Additionally, tax credits available to small employers to help cover the cost of health plans for their workers are expected to total $15 billion from 2015 to 2024. Tax credits or premium subsidies for individuals purchasing plans through the exchange are projected to cost $18 billion in 2014 and reach $166 billion in 2024.
Furthermore, the PPACA is expected to reduce the number of people with employer-based insurance coverage by between 6 million and 7 million each year from 2016 through 2024. As a result, the share of people's income represented by nontaxable benefits will shrink, and their amount of taxable wages will get bigger. Overall, this shift will reduce federal deficits by $206 billion by 2024.

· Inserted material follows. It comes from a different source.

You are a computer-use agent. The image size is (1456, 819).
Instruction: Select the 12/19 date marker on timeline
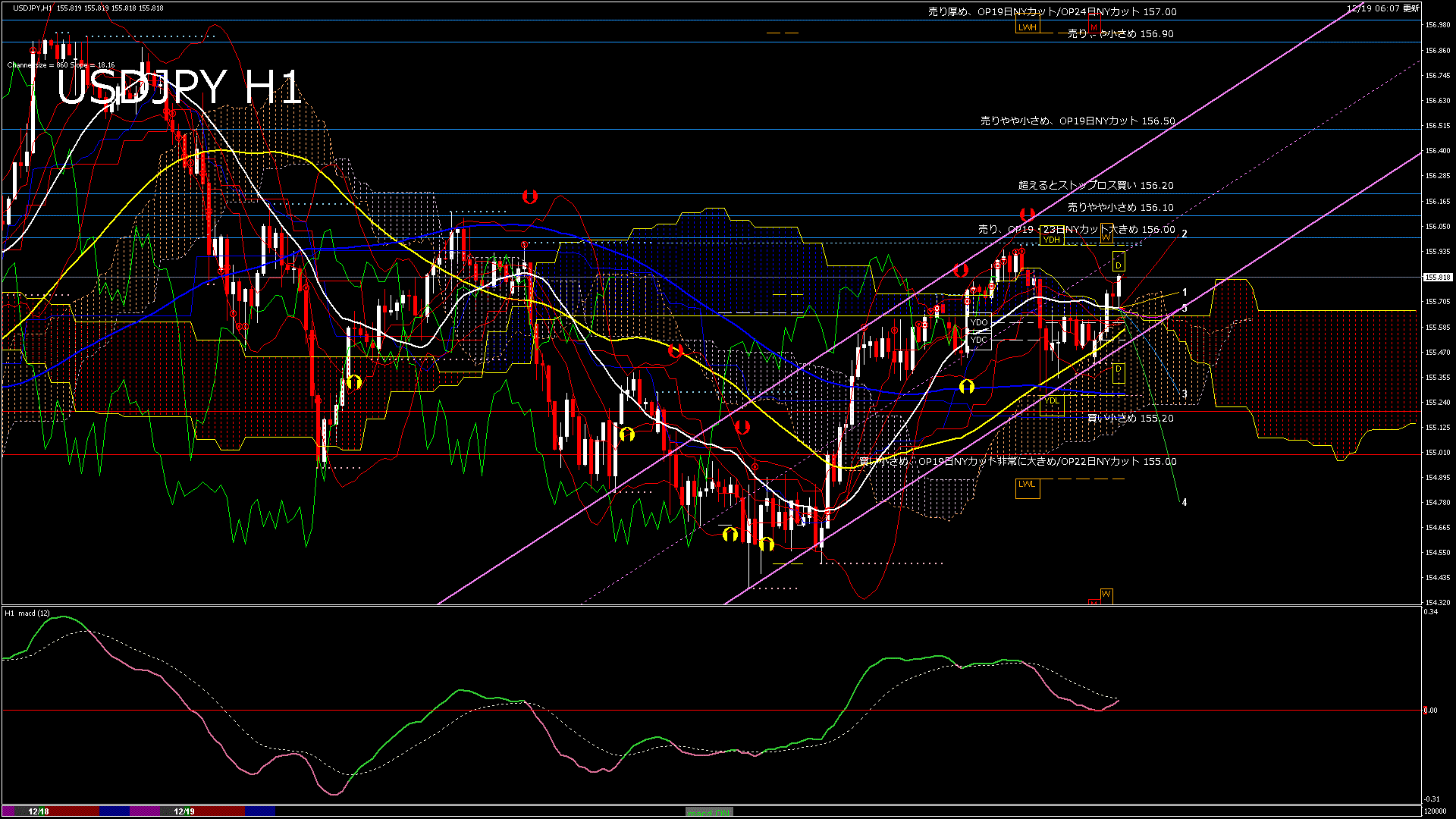(x=184, y=811)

The projected cost of the PPACA insurance coverage provisions is $9 billion less than the CBO and JCT's May 2013 estimate, $2 billion of which is due to a decrease in spending and $7 billion of which results from an increase in revenues. The CBO and JCT now estimate about 1 million fewer people will get coverage through the exchanges this year than previously estimated, and about 1 million fewer people will enroll in Medicaid and CHIP, primarily because of the technical problems that have plagued the rollout of the exchanges. Premium estimates have also been lowered based on an analysis of health plans available through the exchanges. The risk corridor program was also previously expected to have no net budgetary effect.
Additionally, the PPACA is expected to reduce the total number of hours worked by 1.5 percent to 2 percent from 2017 to 2024, primarily because workers will choose to supply less labor because of the new taxes and other incentives they face and the financial benefits for some. The health insurance premium subsidies are phased out with rising income, therefore discouraging work, according to the CBO. The reduced hours will equate to a decline in the number of full-time-equivalent workers of about 2 million in 2017, rising to 2.5 million in 2024.